Companies Commit to Sustainability, But Concrete Climate Actions Are Insufficient

22 Sep 2025

The report titled "A World in Balance 2025: Uncovering Durability and Long-Term Value through Environmental Actions" published by Capgemini Research Institute revealed that companies did not give up on their sustainability targets despite global uncertainties.

The report titled "A World in Balance 2025: Uncovering Resilience and Long-Term Value through Environmental Actions" published by Capgemini Research Institute. Three-quarters of organizations see sustainability as a key strategy for long-term competitiveness, innovation and resilience. However, there is a significant gap between perceived preparedness and actual climate resilience.

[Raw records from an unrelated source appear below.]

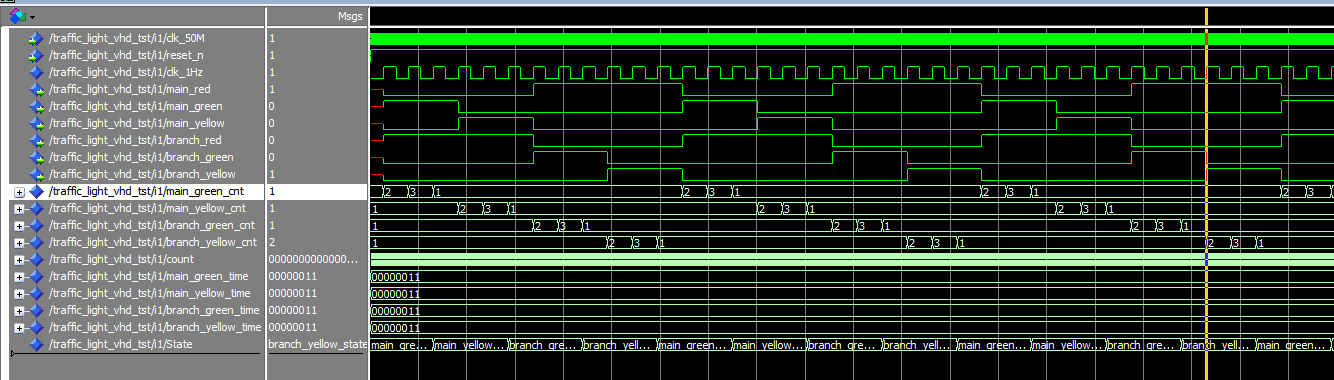Expand the branch_yellow_time bus
The width and height of the screenshot is (1334, 380).
click(19, 328)
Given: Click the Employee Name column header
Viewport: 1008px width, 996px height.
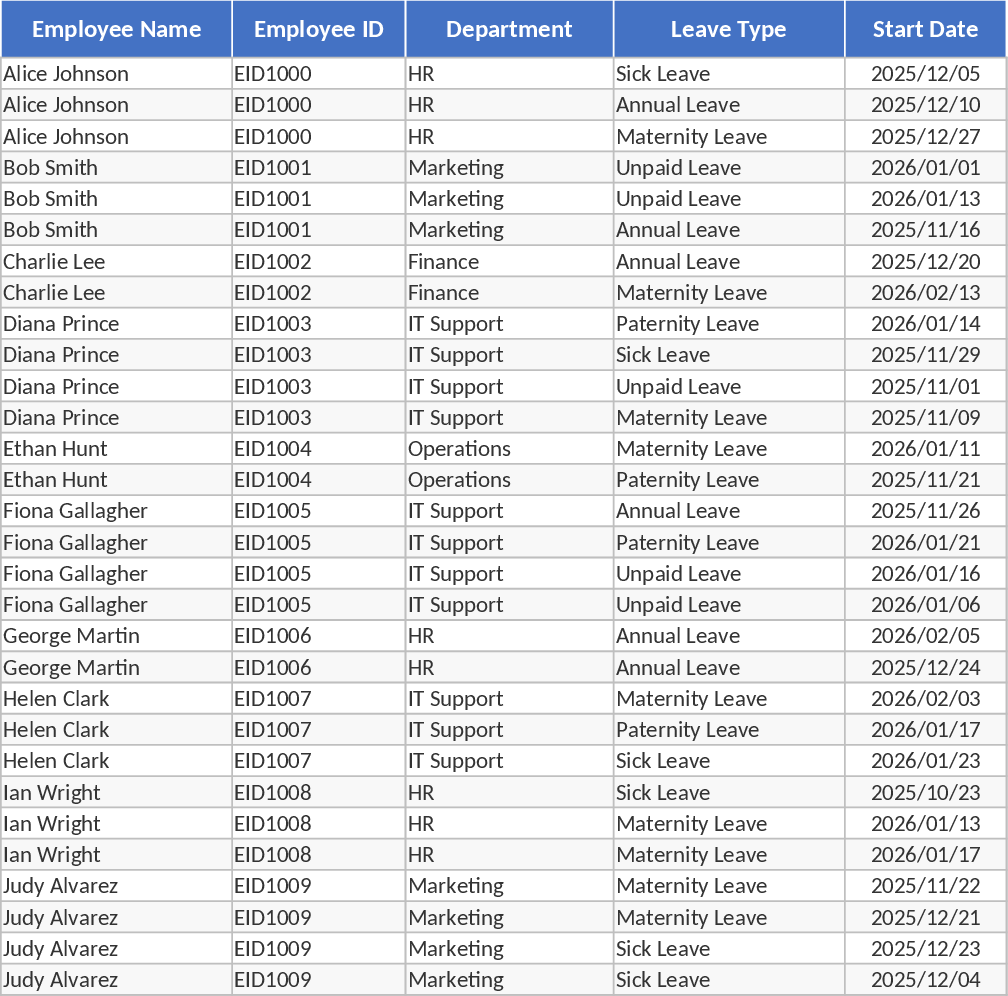Looking at the screenshot, I should coord(116,29).
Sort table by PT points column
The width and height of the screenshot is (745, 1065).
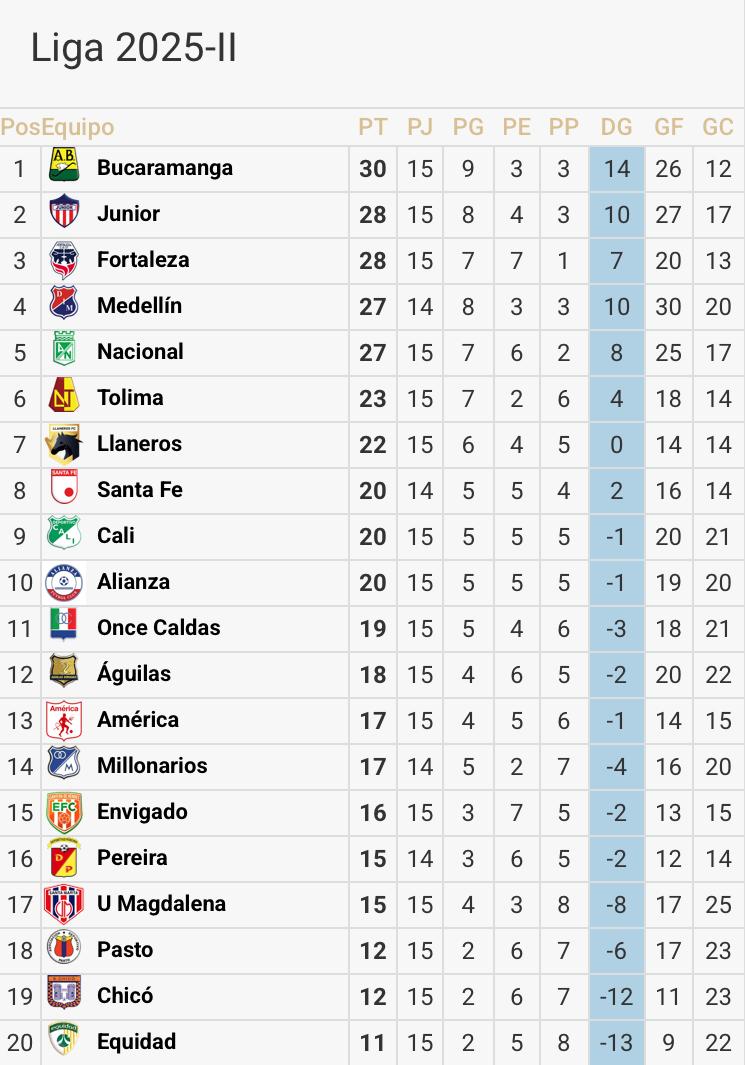point(372,127)
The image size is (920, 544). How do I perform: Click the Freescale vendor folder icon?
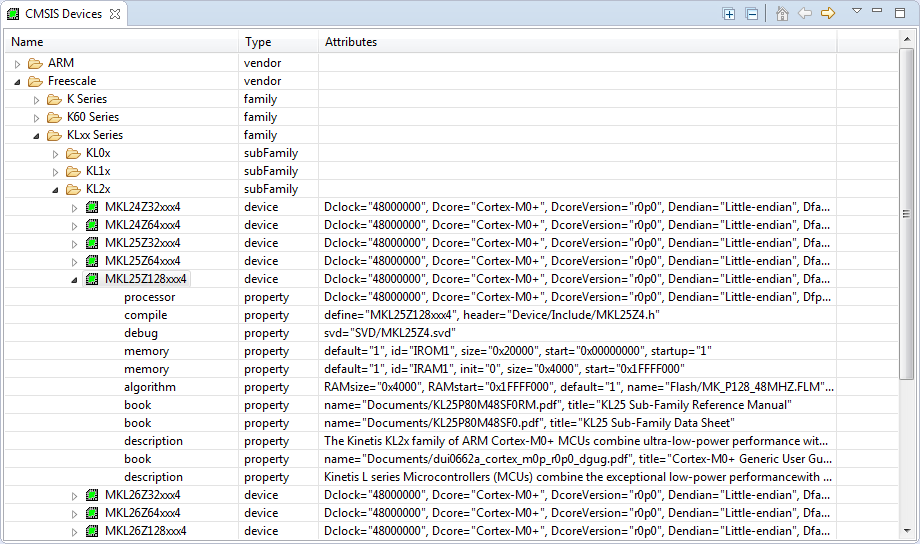pyautogui.click(x=35, y=81)
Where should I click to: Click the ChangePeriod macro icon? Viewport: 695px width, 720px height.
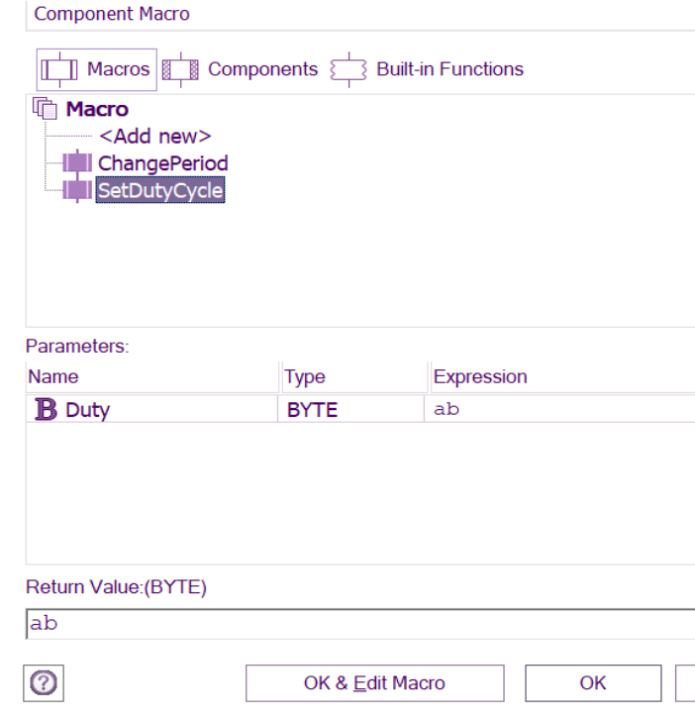coord(77,163)
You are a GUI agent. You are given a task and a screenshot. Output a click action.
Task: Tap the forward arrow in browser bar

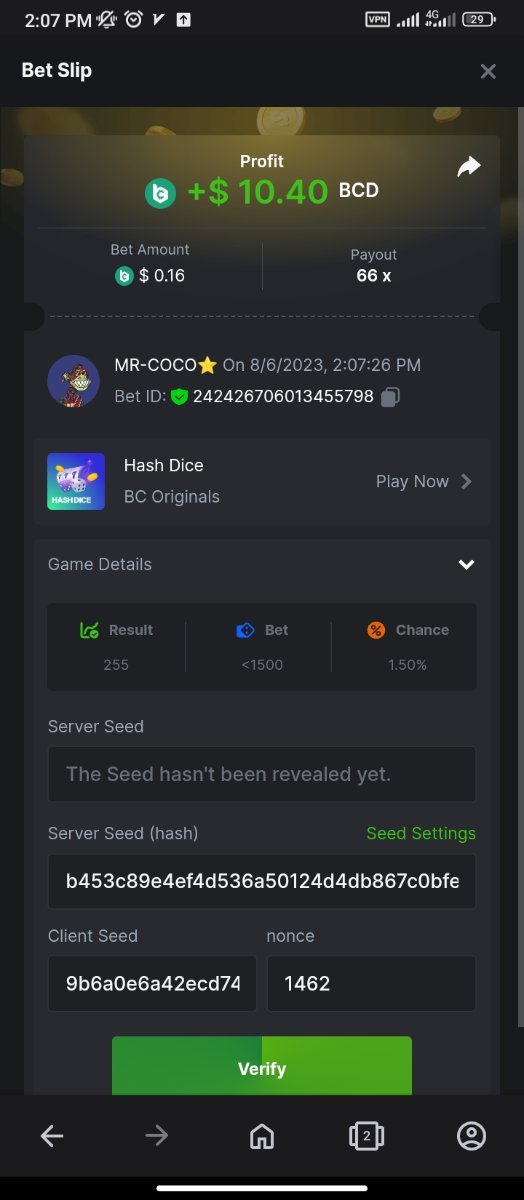(157, 1135)
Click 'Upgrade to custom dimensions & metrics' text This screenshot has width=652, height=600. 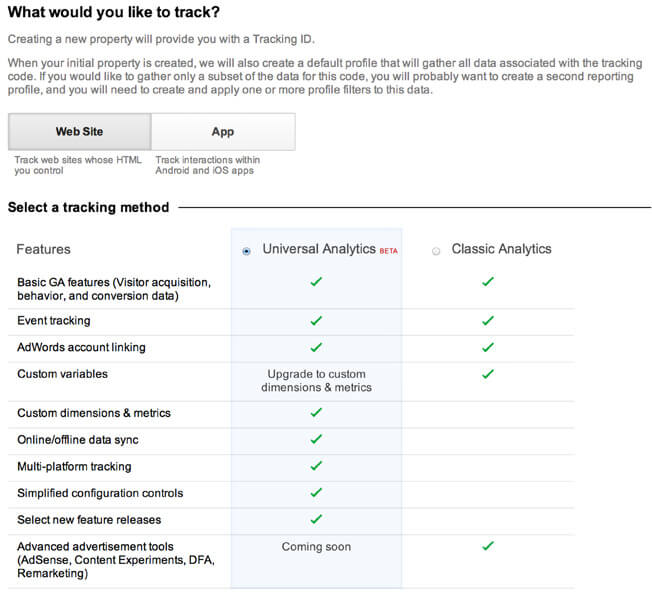pos(316,380)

Investments are increasing, plans are insufficient

More than 80 percent of organizations plan to invest in environmental sustainability, up 8 points from last year. While regulatory compliance continues to be the main factor driving sustainability steps, business values ​​such as profitability and efficiency also come to the fore. Despite this, two-thirds of executives say they are under pressure to demonstrate reliable, science-based progress. Only 21 percent of companies have detailed transition plans that include interim targets and capital allocation.

Among internal obstacles, budget constraints, inadequacies in data and measurement systems, and operational divisions stand out. Outside, geopolitical uncertainties slow down sustainability investments, according to two-thirds of executives.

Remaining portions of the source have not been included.